**INSTRUCCIONES**.
1. Enumere los títulos de todos los poemas que el fragmento sobre la estancia de Ricardo Palma en Nueva York acompaña de un lugar y un año entre paréntesis.
2. Según el fragmento sobre la estancia de Ricardo Palma en Nueva York, ¿a quién dedicó Palma los versos de «Historia»?
3. Prolongue el fragmento sobre la estancia de Ricardo Palma en Nueva York a partir de su última oración.

**FRAGMENTO PROPORCIONADO**.
····················

Palma debió de residir en la gran ciudad yanqui, cuyo tráfico comercial, orden y laboriosidad le causaron gran impresión, entre comienzos y mediados de abril de 1865. Angélica refiere que «hubo de detenerse, y no a disgusto, mayor tiempo del que supuso, en espera de vapor para Colón», y que encontró a muchos amigos hispanoamericanos y charló largamente con el gran poeta colombiano Rafael Pombo143. En efecto, a éste dedicó los versos de «Historia» (Nueva York, 1865), cuya quinta y última estrofa trasunta algo de los sinsabores y la nostalgia de su autor:

En este valle vagan perdidos

seres que viven de abnegación,

seres nacidos

para la vida del corazón.

Seres que mueren y a Dios bendicen

que el cáliz rompe de su dolor,

seres que dicen

para una vida basta un amor144.

Posiblemente, en aquellos días, por intermedio de Pombo, conoció al gran poeta Henry Wodsworth Longfellow145. Pombo, su amigo personal, acababa de traducir su célebre «The Psalm of Life»146, que también fue vertido al castellano por el joven limeño147. Por lo demás, unos poemas de Pombo publicados en El Mercurio de Lima, la fuente que tanta luz nos ha prestado para labrar esta reconstrucción, atestiguan sin duda alguna su proximidad al contumaz viajero y colega literato148.

Los versos de «Historia», y los de «Balada» (Jersey City, 1865) y «Las estrellas» (Nueva York, 1865), imitación de un lied, certifican la presencia de don Ricardo en tales lugares149. Su contenido sentimental permite pensar que quien los escribió pasaba aún por un periodo de conmoción interior, bien es verdad que en trance de superación. Mucho debió afectar a Palma la rigurosa mas no arbitraria decisión de Seoane.

····················

**REGISTROS DEL CONJUNTO**.
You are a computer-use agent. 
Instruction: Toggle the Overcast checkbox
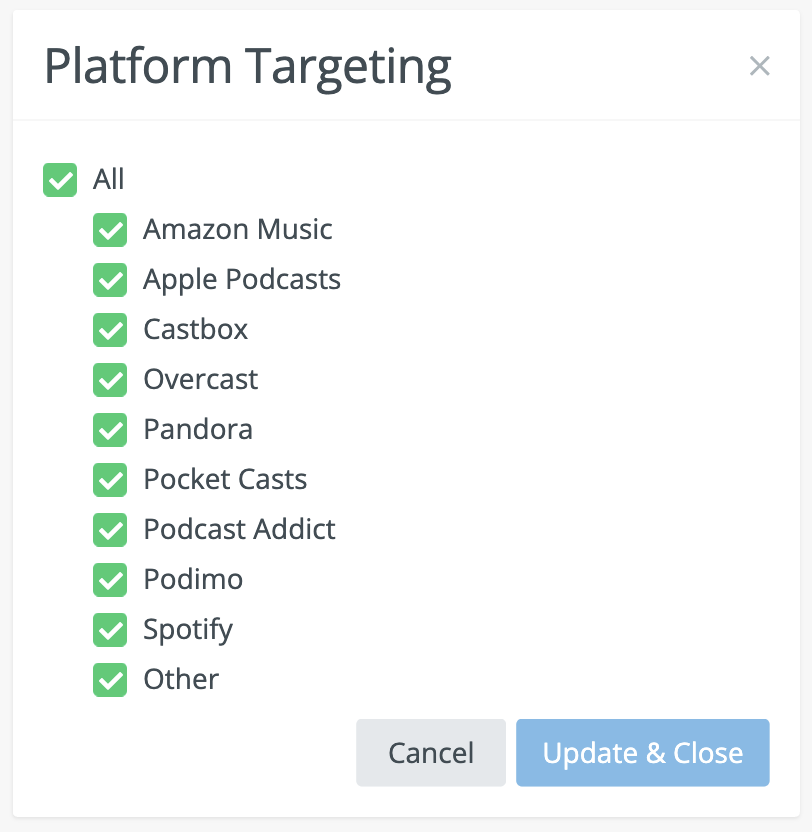pos(110,380)
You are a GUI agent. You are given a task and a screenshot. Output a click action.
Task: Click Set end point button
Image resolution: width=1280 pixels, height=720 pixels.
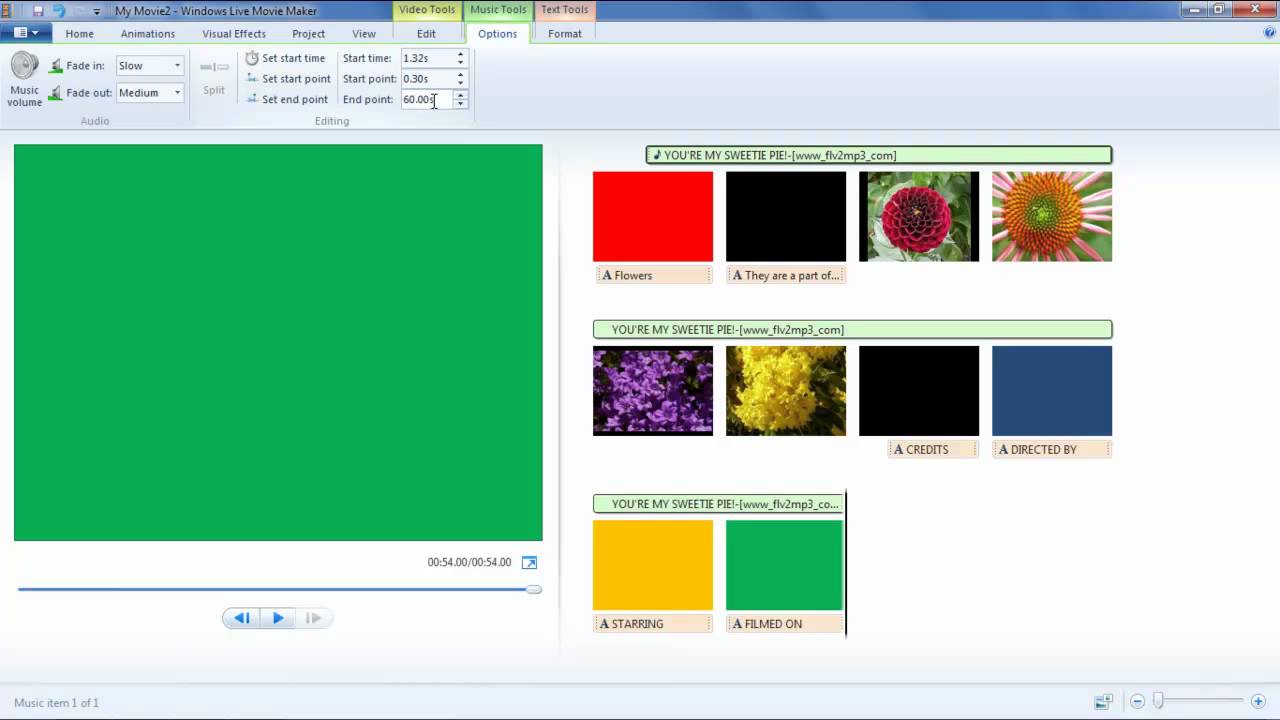(x=287, y=100)
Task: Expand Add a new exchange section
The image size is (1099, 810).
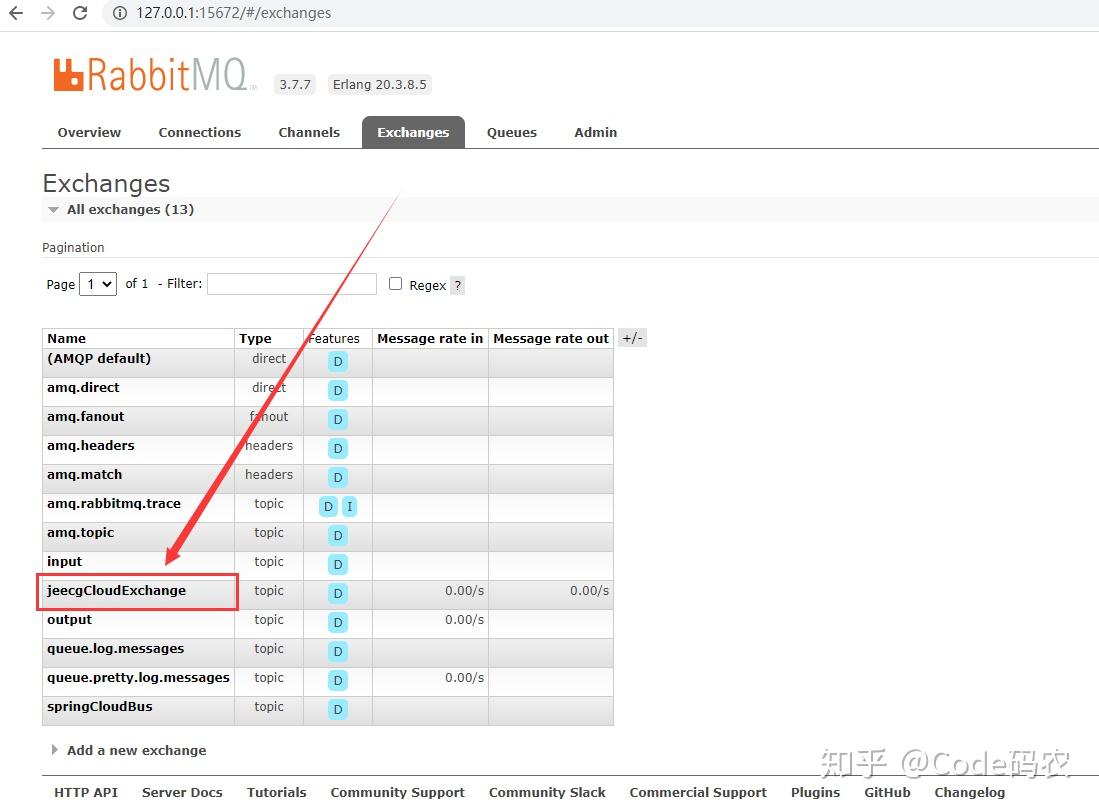Action: click(129, 750)
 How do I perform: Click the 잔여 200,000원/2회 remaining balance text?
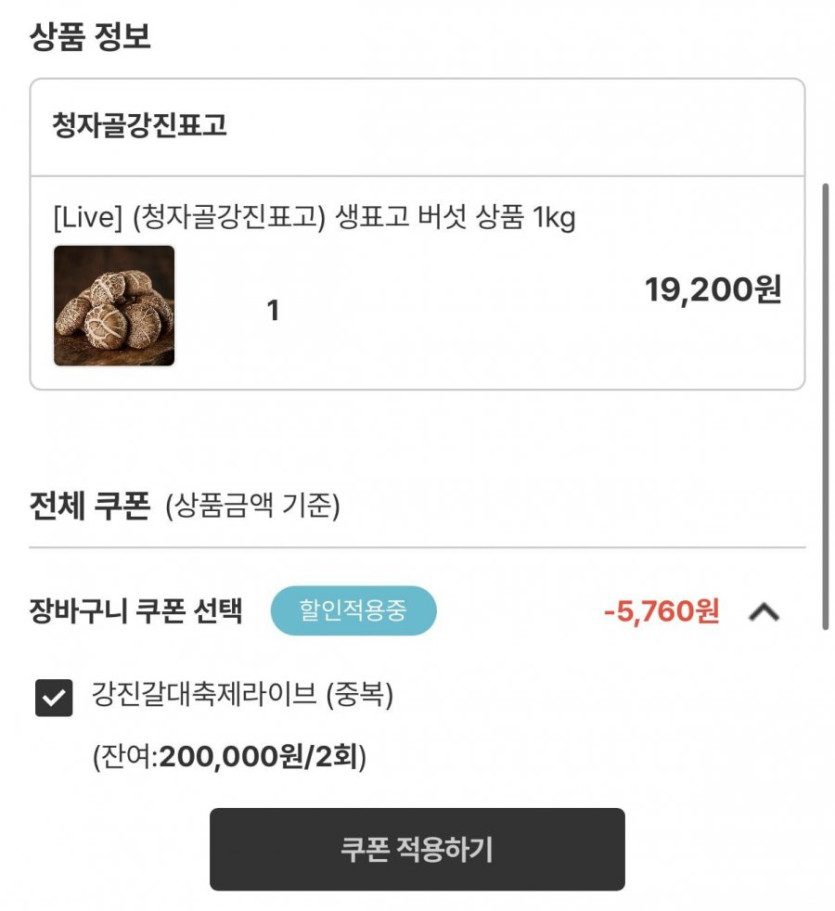[x=230, y=756]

····················

**RESPUESTAS**.
1. «Historia», «Balada» y «Las estrellas».

2. Al poeta colombiano Rafael Pombo.

3.
No todo fue, en la existencia de Palma, charla, teatro y versos durante aquellos días de mansión en la urbe neoyorkina, también hubo sobresaltos: ese 14 de abril se produjo un fatal atentado contra el Presidente Lincoln. La noticia lo sorprendió, refiere Angélica, en un teatrito de variedades, y le hizo temer que sufriese un retardo su retorno al Perú. Mas luego recobró la calma al comprobar que no se había interrumpido el ritmo habitual de las actividades: podría tomar en la fecha señalada el vapor que debía llevarlo a Colón150, lo que debió producirse en la segunda quincena de ese mes.

Riva-Agüero cree que en Panamá trató al General Porfirio Díaz, «en una corta ausencia a que éste se vio obligado durante las campañas del sur de México»151.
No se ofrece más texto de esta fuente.